When it comes time to develop a brand story, many companies focus primarily on what they do or how they were started. In other words, it’s all about them. The problem with that is that it completely neglects the audience, where they’re coming from, their goals, and what they think about when buying the types of things you sell. To audiences, this is usually pretty boring. What they’d rather hear is a story where they can see themselves. A story that tells the truth in a fascinating and emotional way and shows how the brand can improve their lives.
To create a wildly engaging story like that, you need to start with who your audience is. In our last article, we covered the 20 questions to ask about your audience. Once you’ve covered that step, it’s time for step 2: creating a persona.
What is an audience persona?
An audience persona is a fictionalized composite of your audience constructed from all the information you have about them. In other words, you may have identified your desired audience as 25-54 years old, living in urban settings, in possession of a college degree and making $150,000-$300,000. But that’s too generic to be useful.
The audience persona will be about Jane who’s 34, lives in Minneapolis, graduated from the University of Wisconsin, and works as a supervisor at John Deere’s machine learning division making $180,000 a year. This level of specificity makes the audience real and helps you understand how to reach your audience on a more personal level.
The persona would go on to describe what Jane cares about, how she thinks about the brand’s category, what her needs are, the order of her priorities as they pertain to the brand’s category, and so on.
Here is a persona that we created for a popular college textbook rental company after having several recorded phone conversations with actual customers.
Example buyer persona for a textbook rental site
Christine is a 19-year-old sophomore at a big 4-year university with very little money. She’s starting to get used to living and surviving on her own.
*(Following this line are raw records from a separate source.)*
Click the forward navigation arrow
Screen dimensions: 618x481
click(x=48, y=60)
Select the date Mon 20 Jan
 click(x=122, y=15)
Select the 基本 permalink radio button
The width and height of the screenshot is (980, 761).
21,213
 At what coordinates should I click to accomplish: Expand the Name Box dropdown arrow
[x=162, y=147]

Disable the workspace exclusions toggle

She studies a lot, exercises, hangs out with friends, and participates in intramural sports. But Christine is stressed. Very, VERY stressed. Mainly about money and her mounting debt. Aside from tuition, she also needs to buck up for textbooks, supplies, food, clothes, mobile device payments, and, ya know, other stuff. Beyond mere finances, she’s also stressed about grades, guys, responsibilities, social dynamics, and the prospect of graduating in a depressed job market. The stress is practically unbearable.
She goes online for most things that she buys: entertainment, beauty products, technology, school supplies, etc. She primarily buys on price and often refers to 3rd party reviews to guide her shopping choices (she can’t afford mistakes). She also shares shopping ideas with fellow students.
She sees textbooks as a necessary evil. So, given her financial situation and level of stress, she’s looking for the best deal possible. If she can get her books more conveniently, even better. She’s a busy bee.
By seeing the world through Christine’s eyes, we could create a story that would engage her. As we were doing that, we would ask ourselves, “Would Christine care?” A simple, but powerfully clarifying exercise.
To create this persona, we listened to and transcribed all of the recorded conversations that we had with members of the audience. As we did this, patterns started to emerge. We took note of those patterns and eventually converted them into this short description above. And a short description is really all you need to get a feel for them, how they think, how they feel, and what they need.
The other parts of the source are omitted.